Macabéia era uma mulher da pré-história underground. Jogou o próprio coração fora, e comprou um novo num antiquário da Lavradio.
Ela hoje mora no Rio, e embora não goste de praia, adora pedalar com sua montain bike ao pôr do sol. E fica impressionada com a beleza da cidade cartão-postal, dos outros.
Certa feita, suas mãos descobriram dedos, e resolveram dar-lhes anéis. Usava lentes de contato como um segredo para a miopia. Se usasse óculos, esmagaria a visão, com olhos fundo de garrafa. Mas não revelava que era quase cega à ninguém. E dizia a todos, que o seu melhor dom, era ter a visão perfeita - mesmo sendo cega como uma porta. Ingênua que só ela. Praticamente um feto.
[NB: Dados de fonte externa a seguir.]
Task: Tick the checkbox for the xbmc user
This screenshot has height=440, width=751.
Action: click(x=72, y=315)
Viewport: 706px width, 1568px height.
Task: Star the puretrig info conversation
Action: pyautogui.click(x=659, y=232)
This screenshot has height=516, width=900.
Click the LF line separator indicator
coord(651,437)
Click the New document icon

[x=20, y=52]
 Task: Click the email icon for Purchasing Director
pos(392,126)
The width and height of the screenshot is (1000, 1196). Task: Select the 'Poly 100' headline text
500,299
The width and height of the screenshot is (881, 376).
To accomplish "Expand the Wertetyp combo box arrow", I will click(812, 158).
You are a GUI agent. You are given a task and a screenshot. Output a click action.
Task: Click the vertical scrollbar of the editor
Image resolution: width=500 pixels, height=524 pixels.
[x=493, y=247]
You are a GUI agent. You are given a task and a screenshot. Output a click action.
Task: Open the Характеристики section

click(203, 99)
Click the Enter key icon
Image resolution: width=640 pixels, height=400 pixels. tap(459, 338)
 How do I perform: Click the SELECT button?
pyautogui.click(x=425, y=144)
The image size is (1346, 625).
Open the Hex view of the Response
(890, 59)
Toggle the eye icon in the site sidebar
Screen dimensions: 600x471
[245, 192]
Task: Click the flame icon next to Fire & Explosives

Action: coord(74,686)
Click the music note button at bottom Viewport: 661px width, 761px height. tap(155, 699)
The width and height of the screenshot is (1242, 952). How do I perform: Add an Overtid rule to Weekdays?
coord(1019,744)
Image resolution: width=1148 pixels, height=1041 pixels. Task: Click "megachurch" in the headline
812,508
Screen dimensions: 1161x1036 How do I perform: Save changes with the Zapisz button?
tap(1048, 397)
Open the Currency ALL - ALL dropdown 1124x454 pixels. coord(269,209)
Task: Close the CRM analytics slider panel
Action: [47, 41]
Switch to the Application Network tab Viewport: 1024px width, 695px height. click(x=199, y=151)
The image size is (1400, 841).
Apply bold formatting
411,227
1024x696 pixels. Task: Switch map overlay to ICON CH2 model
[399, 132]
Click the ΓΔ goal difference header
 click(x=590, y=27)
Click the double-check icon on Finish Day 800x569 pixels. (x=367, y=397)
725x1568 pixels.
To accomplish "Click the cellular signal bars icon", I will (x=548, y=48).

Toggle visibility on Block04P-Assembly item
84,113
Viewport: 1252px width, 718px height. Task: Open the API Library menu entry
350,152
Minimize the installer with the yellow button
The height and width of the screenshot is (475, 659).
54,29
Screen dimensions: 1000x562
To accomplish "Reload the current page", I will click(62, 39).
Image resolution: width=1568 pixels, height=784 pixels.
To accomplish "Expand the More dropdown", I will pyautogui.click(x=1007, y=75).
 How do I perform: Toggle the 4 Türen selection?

Era uma feminista incomum. Dizia que uma mulher pós-diluviana, tinha que ser boa de cama. Abominava pré-conceitos. Acreditava em pós-conceitos. Se importava mais com que as pessoas sentiam, do que com que achavam. Achismos são descartáveis - poetizava. Sentimentos, não! Uma mulher que atiça seu homem com fogo, ou sua fêmea com volúpia em forma de chamas, é capaz de colocar o mundo a seus pés. Sabia ordenar como ninguém, e ainda ser passivamente doméstica, entendendo tudo de "nouvele cousine". Detestava nostalgia, perdendo a memória em segundos. Saudade é coisa do passado. Vivo o presente hoje e o futuro amanhã - bradava. Com seu jeito imperativo, ela era um sargento com tantas patentes, que se somadas, fariam dela um coronel reformado; gritando: Viva Zapata!
Bisexual de carteirinha, fazia amor com mulheres e sexo com homens. Tinha a volúpia na ponta da língua. E o sexo no meio das pernas. Uma mulher sem clitóris, sem orgasmo, sem prazer. Masturbando a alma com a ponta dos dedos - em orgias anais. Tinha o coração vasto até o céu da boca. Uma solidão absurda até os dentes. A emoção com osteosporose - esfarelando os ossos. Uma lordose n'alma e uma escoliose moral e cívica. Preferindo viver a margem da sociedade à tornar-se o centro da própria. Não tinha vocação para vítima. Então, ao invés de apanhar, era a primeira a bater.
Ilustre provocadora, dizia não acreditar em pessoas que usavam máscaras. Para entrar em sua vida, tinha de ser nú de corpo e alma. Caso contrário, a porta da rua era a serventia da cara.
Mulher de muitas facetas, e personalidade única. Praticamente um Froid de mini-saias.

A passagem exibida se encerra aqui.